Re: [PATCH 06/18] x86, barrier: stop speculation for failed access_ok

Dan Williams <dan.j.williams@xxxxxxxxx> · Sat, 6 Jan 2018 10:29:49 -0800

On Sat, Jan 6, 2018 at 10:13 AM, Alexei Starovoitov
<alexei.starovoitov@xxxxxxxxx> wrote:
> On Sat, Jan 06, 2018 at 12:32:42PM +0000, Alan Cox wrote:
>> On Fri, 5 Jan 2018 18:52:07 -0800
>> Linus Torvalds <torvalds@xxxxxxxxxxxxxxxxxxxx> wrote:
>>
>> > On Fri, Jan 5, 2018 at 5:10 PM, Dan Williams <dan.j.williams@xxxxxxxxx> wrote:
>> > > From: Andi Kleen <ak@xxxxxxxxxxxxxxx>
>> > >
>> > > When access_ok fails we should always stop speculating.
>> > > Add the required barriers to the x86 access_ok macro.
>> >
>> > Honestly, this seems completely bogus.
>>
>> Also for x86-64 if we are trusting that an AND with a constant won't get
>> speculated into something else surely we can just and the address with ~(1
>> << 63) before copying from/to user space ? The user will then just
>> speculatively steal their own memory.
>
> +1
>
> Any type of straight line code can address variant 1.
> Like changing:
>   array[index]
> into
>   array[index & mask]
> works even when 'mask' is a variable.
> To proceed with speculative load from array cpu has to speculatively
> load 'mask' from memory and speculatively do '&' alu.
> If attacker cannot influence 'mask' the speculative value of it
> will bound 'index & mask' value to be within array limits.
>
> I think "lets sprinkle lfence everywhere" approach is going to
> cause serious performance degradation. Yet people pushing for lfence
> didn't present any numbers.
> Last time lfence was removed from the networking drivers via dma_rmb()
> packet-per-second metric jumped 10-30%. lfence forces all outstanding loads
> to complete. If any prior load is waiting on L3 or memory,
> lfence will cause 100+ ns stall and overall kernel performance will tank.

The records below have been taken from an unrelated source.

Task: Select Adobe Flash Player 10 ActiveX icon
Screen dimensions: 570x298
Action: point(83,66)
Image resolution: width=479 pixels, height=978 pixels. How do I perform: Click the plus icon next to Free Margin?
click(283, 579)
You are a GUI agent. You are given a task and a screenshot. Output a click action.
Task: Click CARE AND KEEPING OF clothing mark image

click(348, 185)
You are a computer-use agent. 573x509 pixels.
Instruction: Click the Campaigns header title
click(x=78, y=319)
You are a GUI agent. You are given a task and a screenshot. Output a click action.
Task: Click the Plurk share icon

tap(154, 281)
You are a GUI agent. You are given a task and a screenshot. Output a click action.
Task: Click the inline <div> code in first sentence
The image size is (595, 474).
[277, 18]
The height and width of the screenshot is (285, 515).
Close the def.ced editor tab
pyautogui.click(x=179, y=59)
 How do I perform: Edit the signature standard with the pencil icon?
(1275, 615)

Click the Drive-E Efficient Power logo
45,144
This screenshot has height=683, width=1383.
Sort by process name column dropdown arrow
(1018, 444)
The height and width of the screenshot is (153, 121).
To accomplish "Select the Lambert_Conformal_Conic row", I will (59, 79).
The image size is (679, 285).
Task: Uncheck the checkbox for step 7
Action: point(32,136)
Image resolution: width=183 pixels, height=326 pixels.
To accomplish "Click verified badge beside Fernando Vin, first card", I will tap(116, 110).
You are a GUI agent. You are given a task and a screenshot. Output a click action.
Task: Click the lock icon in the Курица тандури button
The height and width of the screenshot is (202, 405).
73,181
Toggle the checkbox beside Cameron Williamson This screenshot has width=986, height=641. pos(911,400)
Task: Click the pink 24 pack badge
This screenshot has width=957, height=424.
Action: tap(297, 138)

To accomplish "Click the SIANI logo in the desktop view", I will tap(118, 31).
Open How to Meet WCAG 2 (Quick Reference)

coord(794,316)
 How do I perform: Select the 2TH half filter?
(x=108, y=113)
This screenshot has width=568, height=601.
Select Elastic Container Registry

You are conflating dma_rmb() with the limited cases where
nospec_array_ptr() is used. I need help determining what the
performance impact of those limited places are.

> If kernel adopts this "lfence everywhere" approach it will be
> the end of the kernel as we know it. All high performance operations
> will move into user space. Networking and IO will be first.
> Since it will takes years to design new cpus and even longer
> to upgrade all servers the industry will have no choice,
> but to move as much logic as possible from the kernel.
>
> kpti already made crossing user/kernel boundary slower, but
> kernel itself is still fast. If kernel will have lfence everywhere
> the kernel itself will be slow.
>
> In that sense retpolining the kernel is not as horrible as it sounds,
> since both user space and kernel has to be retpolined.

retpoline is variant-2, this patch series is about variant-1.